UK private equity drops sharply in first three quarters

During the first three-quarters of this year, buyouts worth a total of £16.8bn were recorded, compared with £40.2bn in the first three-quarters of 2007.

The UK private equity market is in the midst of a sharp slowdown, according to data released by the Centre for Management Buy-out Research (CMBOR).

A severe shortage of credit is being compounded by a lack of willing sellers stalling deal flow.

“All sellers are feeling the same,” said Christiian Marriott, director at Barclays Private Equity, which sponsors the CMBOR data. “Fewer corporates, families and private equity firms are selling at the moment because they are all asking themselves whether next year will be a better time to sell.”

Robert Donaldson, head of M&A and private equity at corporate finance boutique Baker Tilly, said prices wouldn’t come back in the short term: “The debt markets are going to be snarled up for a good 12–18 months,” he said. “If you put a sale on hold now, you are putting it on hold for 18 months.”

With private sellers battening down the hatches in the medium term, buyout firms are increasingly drawn to the capital markets.

“The stock market is offering a deeper pool of opportunities than it has for some time – there are some undervalued companies, relatively speaking, plus willing sellers,” said Marriott.

In the UK, listed marketing group Creston and listed drug and alcohol-testing business Concateno are both currently being courted by private equity buyers, with other targets expected to come to light in the coming months.

Interestingly, the CMBOR data showed that public-to-private deals have formed a substantial proportion of buyouts in the year to-date, accounting for the five largest buyouts of the year so far.

“It’s not just a case of buyout players running slide rules over listed businesses, but also AIM companies themselves sitting there and wondering why they need the quote and if there isn’t a more efficient place for them to be,” said Donaldson.

Tumultuous fortnight

“If it wasn’t for the last few weeks of instability, I would have said that the UK buyout market had found something approaching a post-credit crunch equilibrium,” said Marriott.
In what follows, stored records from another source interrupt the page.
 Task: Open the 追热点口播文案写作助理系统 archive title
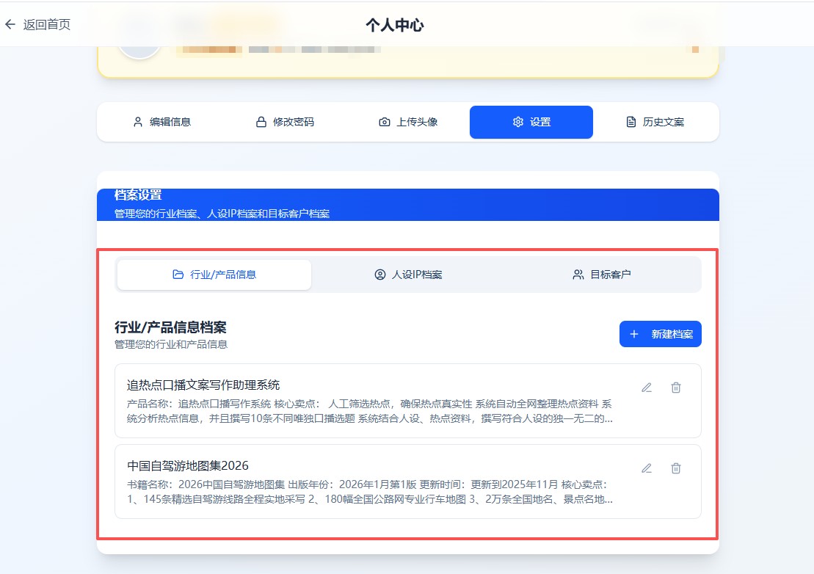203,385
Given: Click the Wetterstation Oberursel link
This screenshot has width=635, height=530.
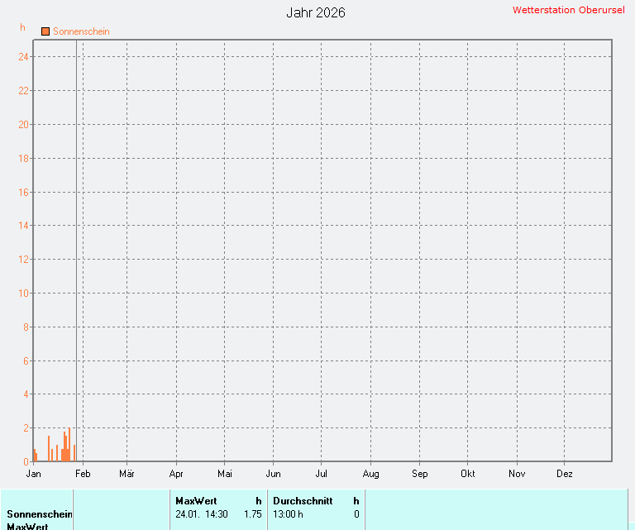Looking at the screenshot, I should (x=568, y=10).
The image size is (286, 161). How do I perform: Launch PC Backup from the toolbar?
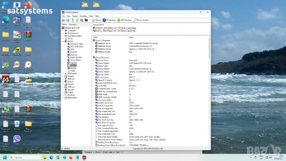tap(109, 20)
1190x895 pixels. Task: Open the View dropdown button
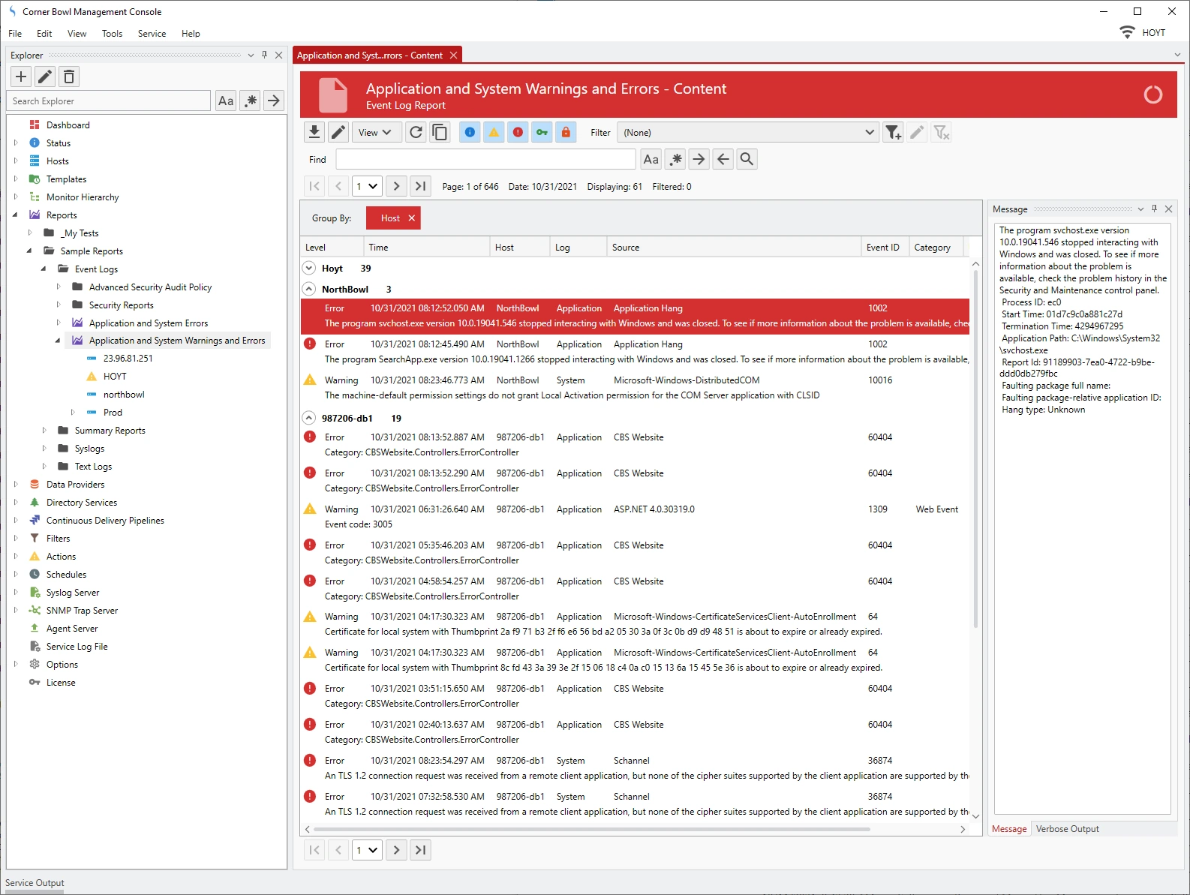[x=374, y=133]
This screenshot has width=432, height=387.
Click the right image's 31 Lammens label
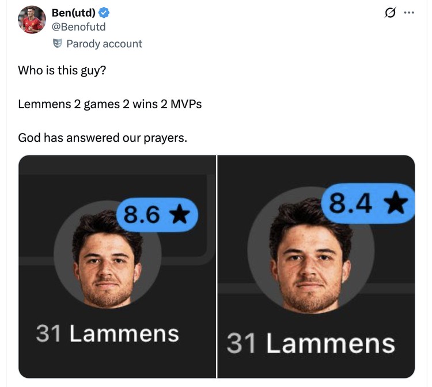(x=310, y=343)
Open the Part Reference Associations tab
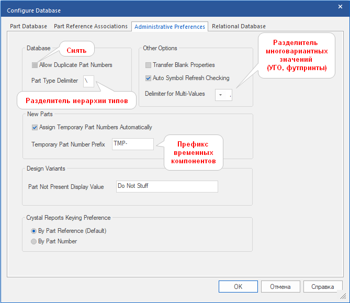The width and height of the screenshot is (350, 303). (91, 26)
The data showed that despite the liquidity-constrained environment, the UK buyout industry continued to function fairly healthily – total deal values only fell back to 2006 levels in the first three-quarters.

“It was a quieter market but it was still functioning. However, the events of the last few weeks mean we will have to wait and see how deal activity holds up from now on,” said Marriott.

Donaldson believes the shock of the last few weeks could help break the deadlock between buyer and seller. “One consequence of the drama of the last few weeks could be that vendors are jolted back to reality and will start realising that they will not be able to get last year’s prices for their businesses,” he said.

The research showed that the £250m-plus buyout range suffered more than any other. Buyouts in this category fell to their lowest levels since 2004.

In 2007, there were 32 such deals. In the first nine months of this year, there were 11, highlighting the plight of the mega buyout funds in a climate where lending over a certain threshold has come to a standstill.

Commenting on what Q4 would bring was something Marriott didn’t want to be drawn into. “There’s a reasonable chance we could see some deals,” he said, adding that BPE was working hard to move several deals through. He added that although there was lots of nervousness, some banks were still willing to lend for the right deal.